PASSAGE FOURNI:
■ ■ ■ ■ ■ ■ ■

En tant que courroie de transmission du système colonial, [PAGE 101] le chef reçoit une prébende : dix pour cent de l'impôt. On comprend alors que seul son intérêt compte et ce n'est pas lui qui cherchera à développer le village en réclamant des crédits : ainsi, dit Gornaru, « ici, les autorités ne feront rien, rien pour nous. Rien que nous sucer comme des chiques. Le toubab-commandant vient seulement pour l'impôt »[21]. Le chef est devenu un fonctionnaire de l'administration, tout en se persuadant que s'il en est ainsi, c'est par un privilège de naissance. Mais ceci même est un mythe, selon Diéthyè-Law, le cordonnier-griot, dont les réflexions sur la justice et l'égalité font éclater les contradictions existant sur le plan social.

■ ■ ■ ■ ■ ■ ■

SÉRIE D'EXERCICES:
1. Recopiez à l'identique les entrées, depuis la ligne qui contient « Given: Open 考勤 in the top navigation bar » jusqu'à celle qui contient « point(750,1060) », toutes deux comprises, en laissant de côté les images, s'il vous plaît.
2. Prolongez le texte sur le chef colonial à partir de sa dernière phrase.
Les entrées n'ont aucun lien avec le texte sur le chef colonial.

LIGNES DE DONNÉES:
■ ■ ■ ■ ■ ■ ■

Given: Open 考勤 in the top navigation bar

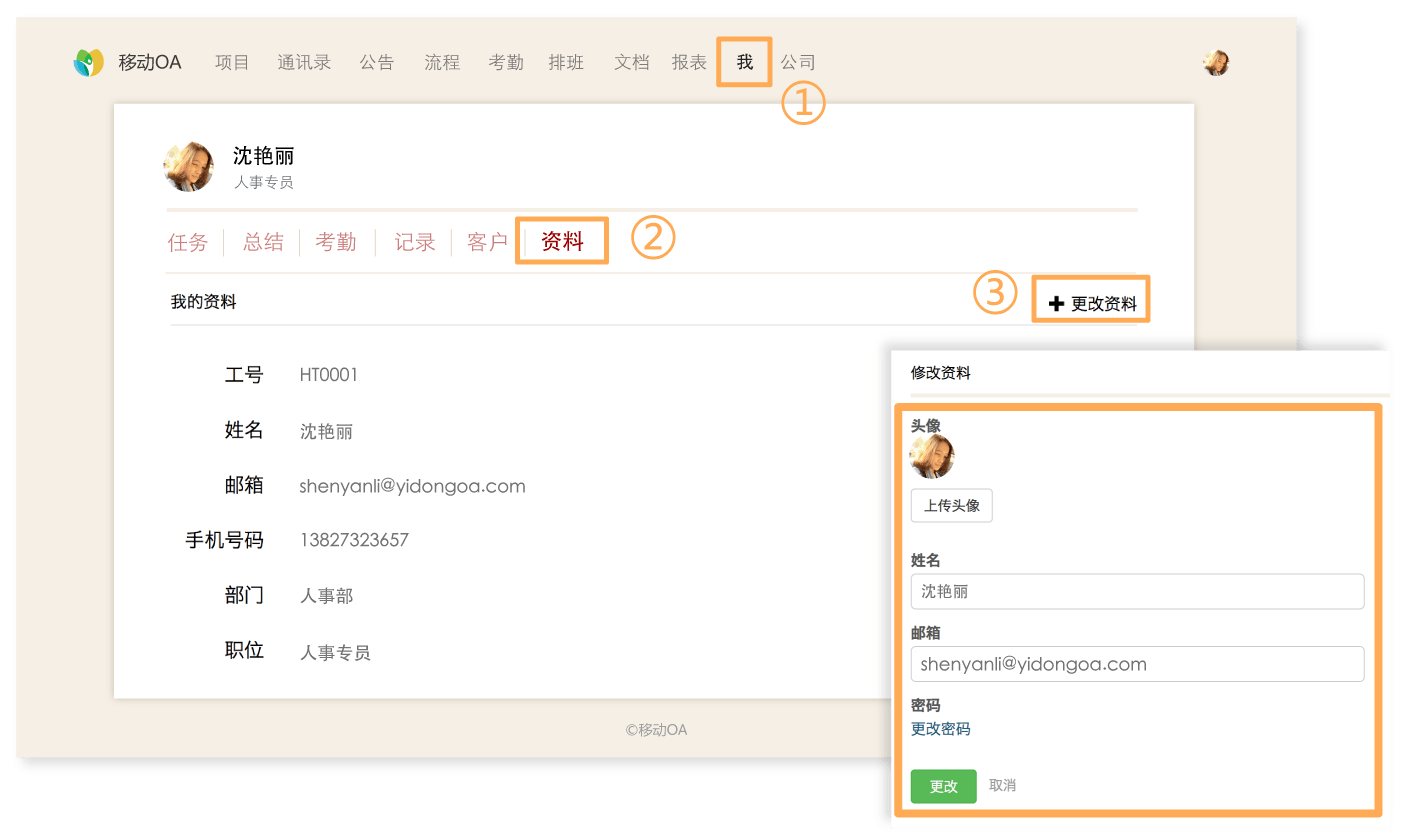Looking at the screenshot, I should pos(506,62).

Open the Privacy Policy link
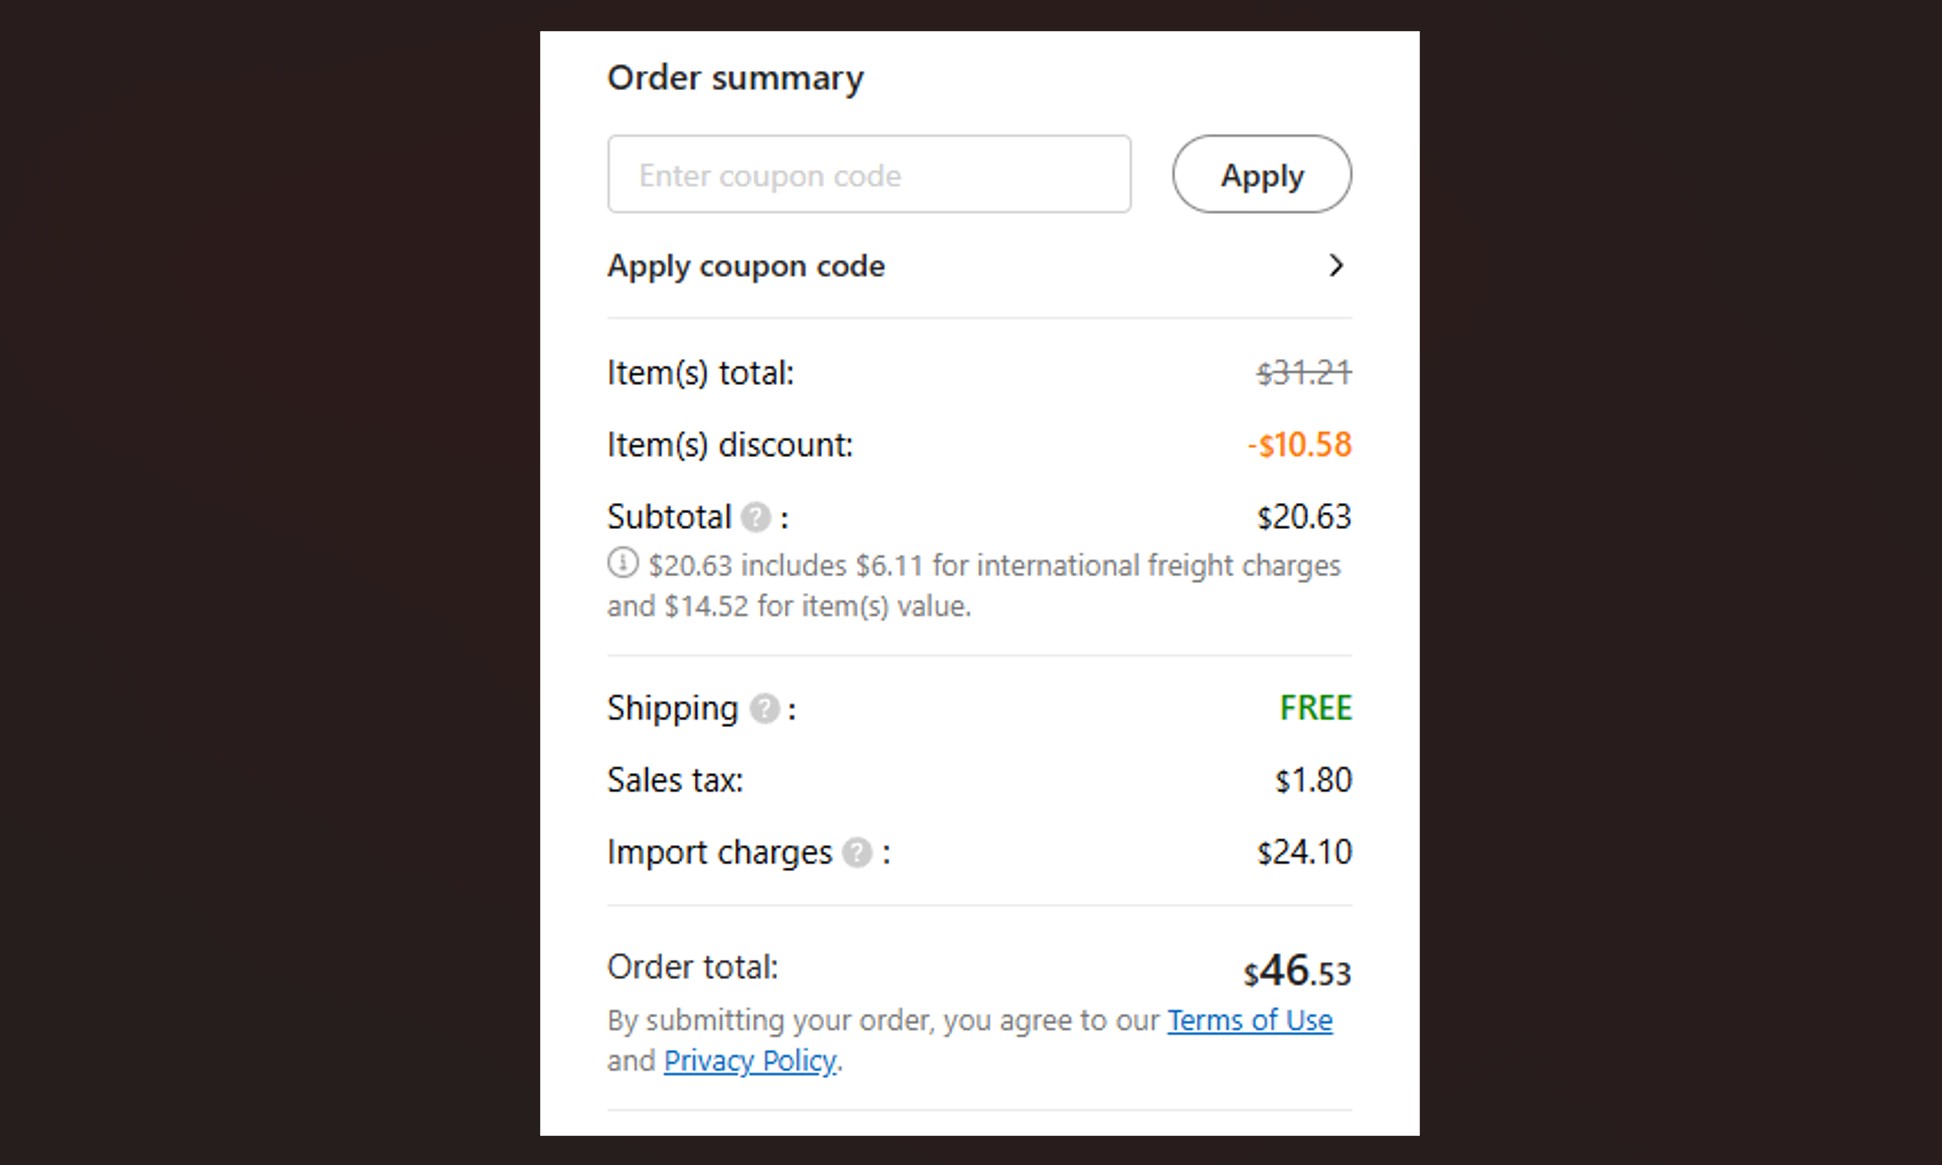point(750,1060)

■ ■ ■ ■ ■ ■ ■

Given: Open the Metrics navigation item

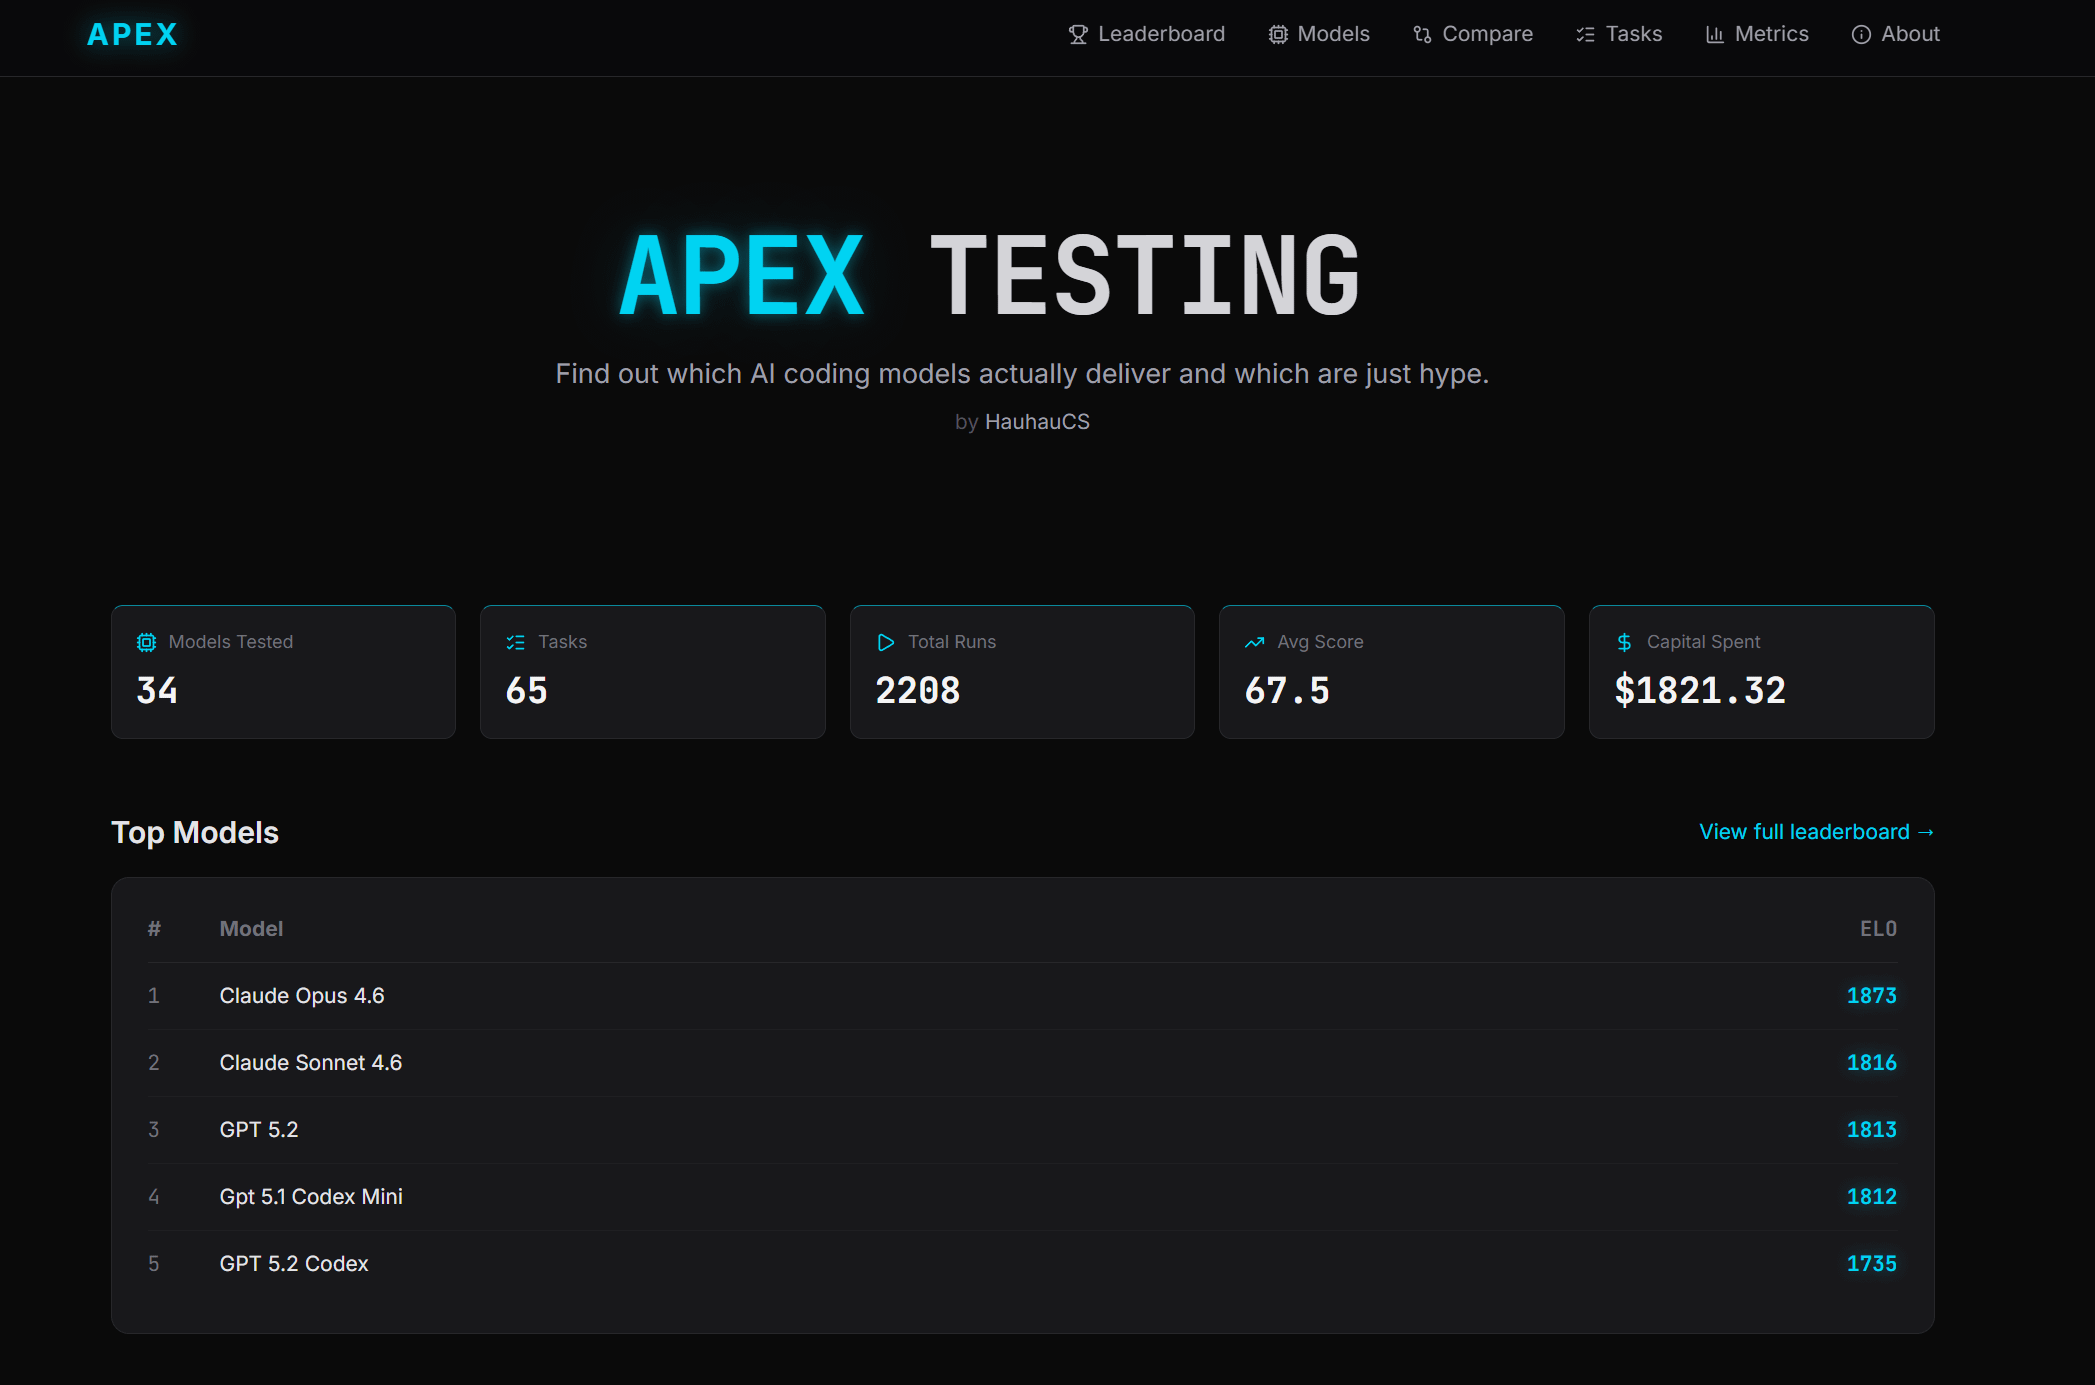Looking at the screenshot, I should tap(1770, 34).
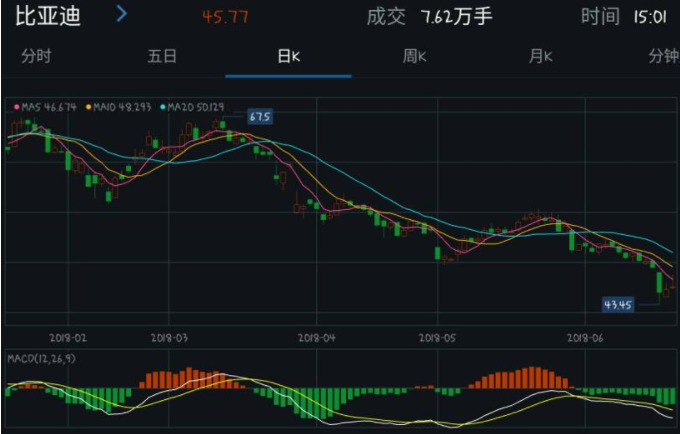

■ ■ ■ ■ ■ ■ ■

RÉPONSES PAR EXERCICE:
1.
Given: Open 考勤 in the top navigation bar

Looking at the screenshot, I should pos(506,62).

Open the Privacy Policy link
point(750,1060)

2.
Socialement parlant en effet, l'esprit de caste propre à la noblesse et à ceux que Lénine appelait les « pique-assiettes » des féodaux, les chefs religieux en particulier, se trouve dénoncé par celui vis-à-vis duquel ils ont toujours affiché le mépris dû aux membres des « castes inférieures ». Pour lui, le temps est révolu où l'asservissement des gnégno (gens de caste) et des diâm (esclaves) aux guêr était considéré comme une réalité inébranlable : « C'était le temps passé », répond Diéthyè-Law à Medoune Diob qui venait d'affirmer : « Mes ancêtres ont toujours régné à Santhiu-Niaye. Et les tiens les ont toujours servis »[22] L'assurance de Guibril Guedj Diob, l'arrogance de son frère Medoune et de l'imam se trouvent ébranlés par l'esprit critique de Diéthyè-Law; la contradiction qui oppose ces représentants de classes sociales antagonistes débouchera sur le rejet de Medoune en tant que chef, parce que complice de l'assassinat de son frère, sur l'expulsion du village de Khar Madiagua Diob qui a eu un enfant de son père et sur la remise aux autorités du fils dément, parricide.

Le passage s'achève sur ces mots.